Findings published last year from China suggest beer may have existed in some societies from the very first efforts to domesticate local flora. Liu and her colleagues examined vessels and residue from archaeological sites in the country’s Yellow River Valley and concluded that people used a grain-based starter, called qu, for making a beer-like drink as early as 8,000 years ago, during the early period of plant domestication in that region. Like the Natufian discovery, these vessels also came from sites that included burials, suggesting beer played a role in mourning or death rituals.
“We will probably never find out which was first, beer or bread,” Liu says. In fact, some scholars ascribe to a theory, first put forward in 1953, that beer—not bread—drove the advent of farming. Bread is a source of food, whereas beer’s alcoholic content may point toward more social or cultural practices rather than purely nutritional purposes. If beer predates agriculture or even bread, it provides a clue to the inner life and social complexity of pre-agrarian peoples.
“We have to acknowledge in all of this that alcohol is not just for sustenance,” Liu said. “Alcohol, or growing grain for making alcohol, indicates the presence or need for imaginative, artistic, or spiritual elements in life. These elements of the past are often hard to see in archaeology, but beer can tell us a lot about them.”
Evidence of beer found at burial sites speaks to that idea. And another powerful example comes from centuries-old Wari traditions in what is now Peru. Between about 600 and 1000, the Wari empire spanned parts of the central Andes. The Wari crafted a variety of chicha (a name for several plant-based beverages that are sometimes fermented) that they used in religious festivals and events intended to build loyalty among the leaders of allied groups or conquered peoples.
“It looks like they actually structured the expansion of their empire around places where they could get the ingredients for [their] chicha,” says archaeologist Donna Nash, of the University of North Carolina, Greensboro.
Beer’s contemporary cultural cache can also explain the explosion in archaeological research into this beverage. In the 2000s and 2010s, for example, craft beer sales boomed. Industry reports note that even though the growth in this market has slowed in the last five years, craft beer sales still outpaced those of established brands in 2019. From 2015 to 2020, craft beer revenue increased by more than 4 percent a year, according to IBISWorld.
Ryan Williams, the head of anthropology at the Field Museum in Chicago, believes that part of ancient beer’s appeal is its connection to other cultures. “Recognizing that there was also a form of identity around beer thousands of years ago is something both archaeologists and other people can relate so closely to,” he says.
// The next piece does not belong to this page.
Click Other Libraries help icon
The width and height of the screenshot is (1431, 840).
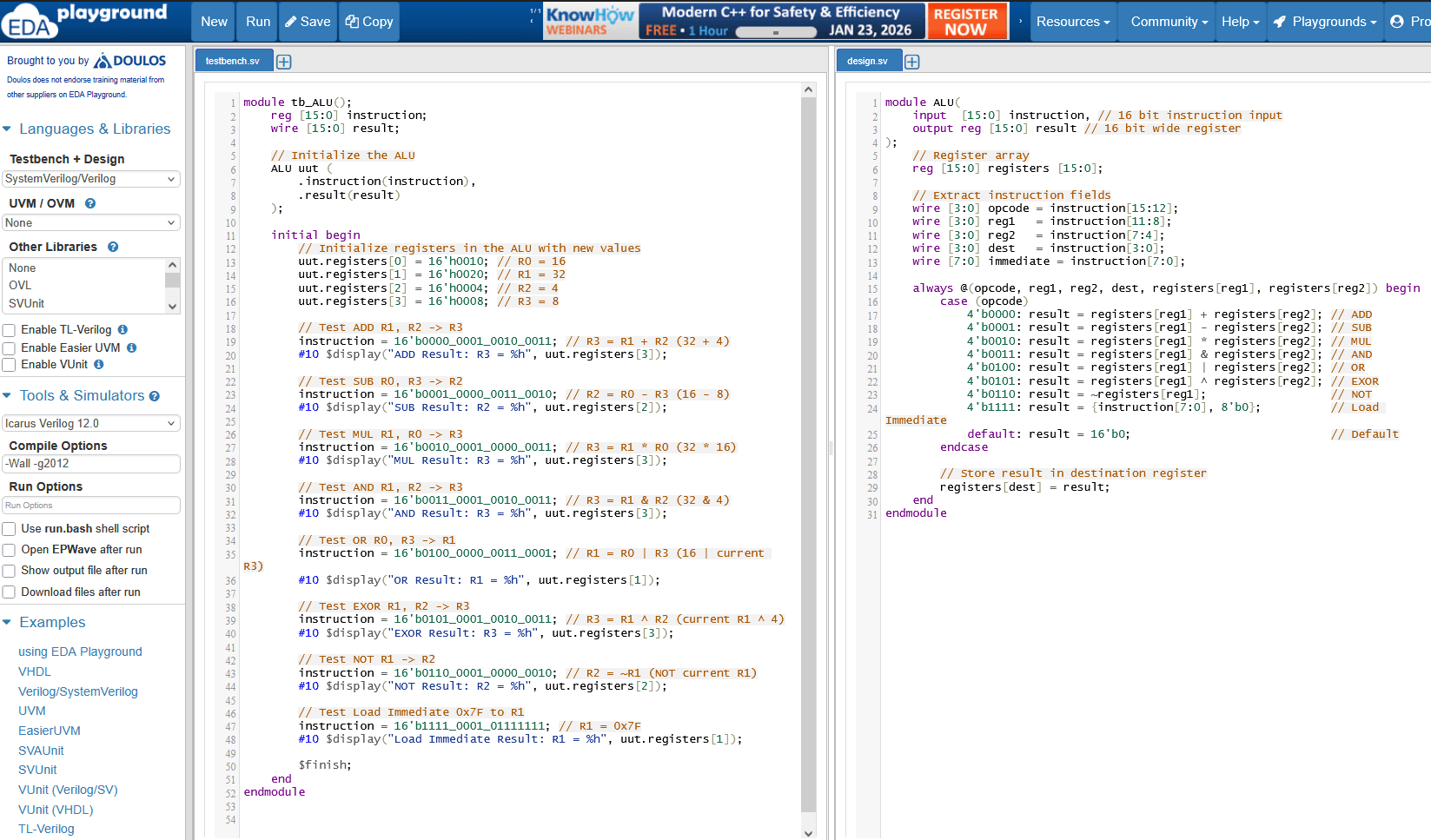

Meanwhile, Hopwood, working with Vancouver Island’s Love Shack Libations brewery, sees brewing beer as a complement to her archaeological work. “Excavation work is destructive,” she notes, whereas these beer projects are creative. “We use what we learn in the field and then share experiences with people.”
And creativity is certainly a driving factor in Maeir’s work with Biratenu. “If science fiction is the mad scientist getting eaten by the monster he re-creates,” Maeir says, “this is a case where we managed to re-create the monster and drink it.”